Transferde yapılan yanlışlar, boşa giden paralar, elde kalan işe yaramaz topçular, diplomalarını nereden ve nasıl aldığını hiç bir zaman çömeyeceğim Prandelli ve Mancini gibi futboldan ve futbolcudan bihaber teknik adamlar ile işte bugünkü orta oyununu izlemeye mahkum edildik.
Geçtiğimiz sezon Galatasaray Fatih Terim zamanında da kötü gidiyordu ama Mancini diye bir adam geldi, Galatasaray'ı tanımadığı için, Galatasaray'ın tarihini bilmediği için, Galatasaray'ın hedeflerinden haberdar olmadığı için kimse de bunları anlatmadığı yada kendisini durdurmadıkları için istediği gibi at koşturdu, neredeyse her maça farklı kadro ve dizilişlerle çıkarak teknik direktörlük eğitimi aldı bir bakıma. Galatasaray onun staj yaptığı bir kulüp oldu çıktı.
Sonra ne mi oldu? Mancini tazminat almadan gitti ve gönlümüzde çok iyi İtalyan oldu bir anda ve yerine Dünya Kupası'nda İtalya milli takımıyla hüsran yaşayan Prandelli başladı staja. İtalya milli takımının başına geçmek için şimdi daha iyi anlıyorum ki yeteneğe ve kaliteye gerek yokmuş. Bizim iki yüzlü basınımız adamı öyle bir lanse ettiler ki, yok hücumcuymuş, yok çok babacanmış, yok öyleymiş, yok böyleymiş, bir de İtalya milli takımından geliyor referans sağlam hepimiz tamam dedik. Keşke o zaman acele etmesek ve tamam demeseydik, kendi kültürümüze uygun yoğurdu üfleyerek yeseydik ama insanız sonuçta bir İtalya'na daha staj verdik.
Bizler o kadar iyi niyetliyiz ki, bizi yerin dibine sokanlara dahi milyon dolarlık harçlık veriyoruz ve sırtlarını sıvazlayarak gönderiyoruz. Şöyle bir bakıyorum da Mancini'den de Prandelli'den bu işi daha iyi yapmazsam gider kendimi boğaz köprüsünden atarım. Adamların hangi çelişkilerini yazayım bilemiyorum.

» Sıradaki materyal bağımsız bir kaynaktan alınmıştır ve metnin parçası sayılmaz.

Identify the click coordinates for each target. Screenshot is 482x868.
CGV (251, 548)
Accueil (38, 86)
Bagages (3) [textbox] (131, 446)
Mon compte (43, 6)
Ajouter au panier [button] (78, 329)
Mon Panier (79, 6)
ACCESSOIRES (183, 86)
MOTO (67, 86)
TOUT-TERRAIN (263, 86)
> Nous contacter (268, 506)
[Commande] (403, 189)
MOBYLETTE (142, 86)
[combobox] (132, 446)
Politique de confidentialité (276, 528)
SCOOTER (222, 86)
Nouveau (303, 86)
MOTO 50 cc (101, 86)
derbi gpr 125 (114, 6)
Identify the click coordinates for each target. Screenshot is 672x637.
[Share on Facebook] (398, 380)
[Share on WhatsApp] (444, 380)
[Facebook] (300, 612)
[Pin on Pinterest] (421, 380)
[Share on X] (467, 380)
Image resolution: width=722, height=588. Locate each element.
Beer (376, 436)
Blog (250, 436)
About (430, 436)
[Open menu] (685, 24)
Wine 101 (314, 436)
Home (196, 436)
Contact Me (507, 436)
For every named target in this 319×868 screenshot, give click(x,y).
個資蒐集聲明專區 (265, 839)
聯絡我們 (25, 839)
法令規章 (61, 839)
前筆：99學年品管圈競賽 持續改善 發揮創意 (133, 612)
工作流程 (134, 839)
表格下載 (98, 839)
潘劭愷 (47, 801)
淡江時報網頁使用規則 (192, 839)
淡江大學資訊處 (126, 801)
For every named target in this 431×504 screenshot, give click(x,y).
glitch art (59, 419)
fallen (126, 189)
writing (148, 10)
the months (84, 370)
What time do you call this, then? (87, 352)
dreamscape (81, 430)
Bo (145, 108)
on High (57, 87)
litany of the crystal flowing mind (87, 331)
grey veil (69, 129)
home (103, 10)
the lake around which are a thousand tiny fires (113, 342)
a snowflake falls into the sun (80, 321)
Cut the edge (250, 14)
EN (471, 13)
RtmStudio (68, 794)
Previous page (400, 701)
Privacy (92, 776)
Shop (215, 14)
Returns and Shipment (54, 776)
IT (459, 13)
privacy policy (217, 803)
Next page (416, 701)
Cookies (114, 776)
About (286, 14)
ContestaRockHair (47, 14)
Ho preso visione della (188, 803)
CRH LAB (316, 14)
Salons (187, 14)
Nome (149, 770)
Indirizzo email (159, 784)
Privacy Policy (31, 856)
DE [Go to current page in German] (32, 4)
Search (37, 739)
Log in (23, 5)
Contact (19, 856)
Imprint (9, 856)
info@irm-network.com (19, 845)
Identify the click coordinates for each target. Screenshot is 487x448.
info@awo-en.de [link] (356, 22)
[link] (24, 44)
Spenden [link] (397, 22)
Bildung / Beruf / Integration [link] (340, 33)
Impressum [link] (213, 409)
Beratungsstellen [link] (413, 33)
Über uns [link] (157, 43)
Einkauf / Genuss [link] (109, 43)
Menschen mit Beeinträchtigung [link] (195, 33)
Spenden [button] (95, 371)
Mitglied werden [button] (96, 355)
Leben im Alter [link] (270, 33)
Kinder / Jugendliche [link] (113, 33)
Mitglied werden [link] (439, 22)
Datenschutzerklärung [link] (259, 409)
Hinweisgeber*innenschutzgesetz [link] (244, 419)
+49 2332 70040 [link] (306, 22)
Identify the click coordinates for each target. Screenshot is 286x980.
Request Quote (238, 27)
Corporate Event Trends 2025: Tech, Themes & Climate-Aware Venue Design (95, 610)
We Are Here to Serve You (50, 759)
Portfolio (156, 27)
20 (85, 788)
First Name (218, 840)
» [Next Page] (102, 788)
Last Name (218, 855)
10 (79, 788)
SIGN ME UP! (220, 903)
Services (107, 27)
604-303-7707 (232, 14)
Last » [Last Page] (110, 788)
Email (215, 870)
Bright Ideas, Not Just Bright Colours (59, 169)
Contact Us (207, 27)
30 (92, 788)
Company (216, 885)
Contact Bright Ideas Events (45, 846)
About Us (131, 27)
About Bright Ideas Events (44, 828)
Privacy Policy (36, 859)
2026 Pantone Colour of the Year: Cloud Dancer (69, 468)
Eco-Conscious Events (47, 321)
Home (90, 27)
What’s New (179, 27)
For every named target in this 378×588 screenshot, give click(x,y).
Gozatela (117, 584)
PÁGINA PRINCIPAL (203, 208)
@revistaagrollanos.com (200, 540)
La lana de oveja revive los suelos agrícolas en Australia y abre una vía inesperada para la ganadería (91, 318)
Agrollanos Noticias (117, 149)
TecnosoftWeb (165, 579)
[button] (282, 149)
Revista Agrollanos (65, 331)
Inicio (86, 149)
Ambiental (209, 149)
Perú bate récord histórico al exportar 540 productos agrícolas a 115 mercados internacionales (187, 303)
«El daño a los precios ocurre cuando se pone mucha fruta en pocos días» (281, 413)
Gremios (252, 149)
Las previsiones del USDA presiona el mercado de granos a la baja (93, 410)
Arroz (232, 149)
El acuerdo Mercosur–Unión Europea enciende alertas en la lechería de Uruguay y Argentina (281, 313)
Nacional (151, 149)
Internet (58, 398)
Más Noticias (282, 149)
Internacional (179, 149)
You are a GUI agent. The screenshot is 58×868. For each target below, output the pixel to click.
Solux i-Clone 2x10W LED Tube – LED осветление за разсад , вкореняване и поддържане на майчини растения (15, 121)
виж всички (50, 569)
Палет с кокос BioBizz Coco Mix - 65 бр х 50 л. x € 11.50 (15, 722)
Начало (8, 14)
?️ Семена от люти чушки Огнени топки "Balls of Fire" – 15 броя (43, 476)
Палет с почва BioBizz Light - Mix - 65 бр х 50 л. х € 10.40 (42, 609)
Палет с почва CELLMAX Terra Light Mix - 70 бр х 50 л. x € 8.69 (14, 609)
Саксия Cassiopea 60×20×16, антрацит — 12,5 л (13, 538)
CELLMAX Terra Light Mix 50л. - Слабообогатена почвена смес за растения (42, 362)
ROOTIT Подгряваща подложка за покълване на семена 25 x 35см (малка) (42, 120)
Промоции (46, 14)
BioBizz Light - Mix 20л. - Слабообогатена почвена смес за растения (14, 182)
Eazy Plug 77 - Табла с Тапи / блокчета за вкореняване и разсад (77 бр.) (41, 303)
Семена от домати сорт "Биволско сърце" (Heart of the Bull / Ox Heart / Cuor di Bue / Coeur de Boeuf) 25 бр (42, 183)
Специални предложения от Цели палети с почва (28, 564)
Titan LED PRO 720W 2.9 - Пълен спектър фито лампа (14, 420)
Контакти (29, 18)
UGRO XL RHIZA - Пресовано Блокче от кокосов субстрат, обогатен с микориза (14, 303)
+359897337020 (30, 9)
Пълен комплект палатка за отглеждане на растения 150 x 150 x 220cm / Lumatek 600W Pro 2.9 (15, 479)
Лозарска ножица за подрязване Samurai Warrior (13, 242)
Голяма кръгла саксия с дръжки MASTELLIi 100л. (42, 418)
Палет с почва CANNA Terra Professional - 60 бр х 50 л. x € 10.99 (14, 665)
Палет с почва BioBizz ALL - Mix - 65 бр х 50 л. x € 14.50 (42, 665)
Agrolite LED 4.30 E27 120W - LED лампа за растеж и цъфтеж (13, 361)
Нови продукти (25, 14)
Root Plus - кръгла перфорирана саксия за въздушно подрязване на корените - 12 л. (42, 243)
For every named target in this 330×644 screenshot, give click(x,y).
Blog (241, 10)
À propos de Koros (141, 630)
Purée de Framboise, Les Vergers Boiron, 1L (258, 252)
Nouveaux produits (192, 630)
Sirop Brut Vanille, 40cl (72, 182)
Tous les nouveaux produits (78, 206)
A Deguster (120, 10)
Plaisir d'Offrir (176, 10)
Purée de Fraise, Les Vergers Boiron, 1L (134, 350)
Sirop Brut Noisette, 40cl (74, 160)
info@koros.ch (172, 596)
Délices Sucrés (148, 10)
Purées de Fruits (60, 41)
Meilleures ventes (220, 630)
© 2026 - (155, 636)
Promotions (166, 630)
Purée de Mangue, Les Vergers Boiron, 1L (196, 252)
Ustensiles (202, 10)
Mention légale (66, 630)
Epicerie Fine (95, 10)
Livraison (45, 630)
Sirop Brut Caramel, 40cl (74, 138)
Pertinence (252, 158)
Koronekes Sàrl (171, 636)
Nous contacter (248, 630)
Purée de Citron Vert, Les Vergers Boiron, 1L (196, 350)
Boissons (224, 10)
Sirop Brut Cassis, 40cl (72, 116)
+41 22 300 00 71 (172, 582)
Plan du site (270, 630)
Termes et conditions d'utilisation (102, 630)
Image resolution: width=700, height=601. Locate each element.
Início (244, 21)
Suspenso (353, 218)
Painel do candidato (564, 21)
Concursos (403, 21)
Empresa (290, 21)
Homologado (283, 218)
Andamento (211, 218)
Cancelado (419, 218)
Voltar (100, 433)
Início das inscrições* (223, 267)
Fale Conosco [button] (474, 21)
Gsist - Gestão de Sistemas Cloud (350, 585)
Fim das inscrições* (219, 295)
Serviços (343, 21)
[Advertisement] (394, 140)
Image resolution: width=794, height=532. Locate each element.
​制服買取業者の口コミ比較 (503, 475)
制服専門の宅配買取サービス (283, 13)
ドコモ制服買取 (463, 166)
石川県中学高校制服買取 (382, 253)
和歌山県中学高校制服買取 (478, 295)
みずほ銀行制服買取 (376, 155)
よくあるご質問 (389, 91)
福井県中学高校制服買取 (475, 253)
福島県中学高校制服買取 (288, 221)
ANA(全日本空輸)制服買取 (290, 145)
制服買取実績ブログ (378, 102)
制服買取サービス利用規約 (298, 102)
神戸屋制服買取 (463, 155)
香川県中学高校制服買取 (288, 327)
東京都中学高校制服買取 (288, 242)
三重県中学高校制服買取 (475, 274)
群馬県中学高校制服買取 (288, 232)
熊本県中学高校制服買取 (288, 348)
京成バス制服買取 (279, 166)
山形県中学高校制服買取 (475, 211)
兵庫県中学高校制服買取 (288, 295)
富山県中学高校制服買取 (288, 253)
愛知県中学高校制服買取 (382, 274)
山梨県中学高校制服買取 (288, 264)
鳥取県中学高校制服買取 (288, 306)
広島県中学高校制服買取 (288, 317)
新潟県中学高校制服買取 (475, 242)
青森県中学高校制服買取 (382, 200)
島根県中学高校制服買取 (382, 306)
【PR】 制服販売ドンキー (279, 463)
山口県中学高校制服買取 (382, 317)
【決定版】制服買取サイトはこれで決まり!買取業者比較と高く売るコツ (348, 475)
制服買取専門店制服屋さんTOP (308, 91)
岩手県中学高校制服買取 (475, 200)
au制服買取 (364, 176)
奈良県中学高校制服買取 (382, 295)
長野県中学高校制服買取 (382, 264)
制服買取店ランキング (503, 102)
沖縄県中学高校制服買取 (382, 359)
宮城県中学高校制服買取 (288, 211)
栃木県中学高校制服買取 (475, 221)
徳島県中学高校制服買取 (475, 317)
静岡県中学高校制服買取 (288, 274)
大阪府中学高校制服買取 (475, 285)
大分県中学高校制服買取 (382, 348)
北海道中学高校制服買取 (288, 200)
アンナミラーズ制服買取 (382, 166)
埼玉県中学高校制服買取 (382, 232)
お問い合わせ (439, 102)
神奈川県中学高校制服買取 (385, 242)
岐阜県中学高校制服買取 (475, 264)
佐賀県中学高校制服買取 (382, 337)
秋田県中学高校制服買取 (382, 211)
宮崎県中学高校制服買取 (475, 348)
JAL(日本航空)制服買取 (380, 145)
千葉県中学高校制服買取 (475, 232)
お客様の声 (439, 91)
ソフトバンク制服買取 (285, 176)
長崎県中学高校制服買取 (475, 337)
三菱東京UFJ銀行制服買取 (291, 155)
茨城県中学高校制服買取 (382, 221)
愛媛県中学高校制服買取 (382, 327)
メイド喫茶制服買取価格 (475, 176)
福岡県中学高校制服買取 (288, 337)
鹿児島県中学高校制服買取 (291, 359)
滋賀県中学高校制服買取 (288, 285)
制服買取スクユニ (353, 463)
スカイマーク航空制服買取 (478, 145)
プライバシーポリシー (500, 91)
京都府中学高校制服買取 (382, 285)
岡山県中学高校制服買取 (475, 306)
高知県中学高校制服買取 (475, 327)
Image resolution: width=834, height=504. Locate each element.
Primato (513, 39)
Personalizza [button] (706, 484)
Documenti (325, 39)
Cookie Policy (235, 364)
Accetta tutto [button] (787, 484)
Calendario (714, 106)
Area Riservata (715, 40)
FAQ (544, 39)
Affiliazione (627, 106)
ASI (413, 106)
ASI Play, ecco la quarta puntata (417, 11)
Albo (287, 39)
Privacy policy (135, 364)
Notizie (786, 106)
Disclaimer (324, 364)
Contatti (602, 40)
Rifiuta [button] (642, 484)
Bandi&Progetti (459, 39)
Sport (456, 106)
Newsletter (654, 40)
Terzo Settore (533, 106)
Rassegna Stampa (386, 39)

Ne teknik, ne taktik, ne oyun okuma, ne futbol bilgisi, ne sporcu psikoloji, ne taraftar, ne yönetim, ne medya faktörleri, ne oyuncu değişiklikleri, ne rakibi tanıma, ne ön hazırlık, ne maç hazırlığı, ne taktiksel hamle, ne oyun felsefesi... Adamlarda bunların neredeyse hiç biri yok yada varsa da anlama ve kavrama becerileri çok kısıtlı olduğu için algılayamıyorlar.
Yada tüm bunlarda ben yanılıyorum, sizler yanılıyorsunuz, yönetim yanılıyor, futbolcular yanılıyor, medya yanılıyor, kısacası hepimiz yanılıyoruz. Adamlar bizimle açık açık alay ediyorlar, adamlar gözümüzün içine baka baka hem bizi perişan ediyorlar, hemde neyimiz var neyimiz yok söğüşlüyorlar. Adamlar buraya öylebir geliyorlar ki hepimizin ağzı açık ne olup bittiğini uzun süre anlayamıyoruz.
Adamlar bizim geleneksel orta oyunumuzu sahneleyip bizi uyutuyorlar.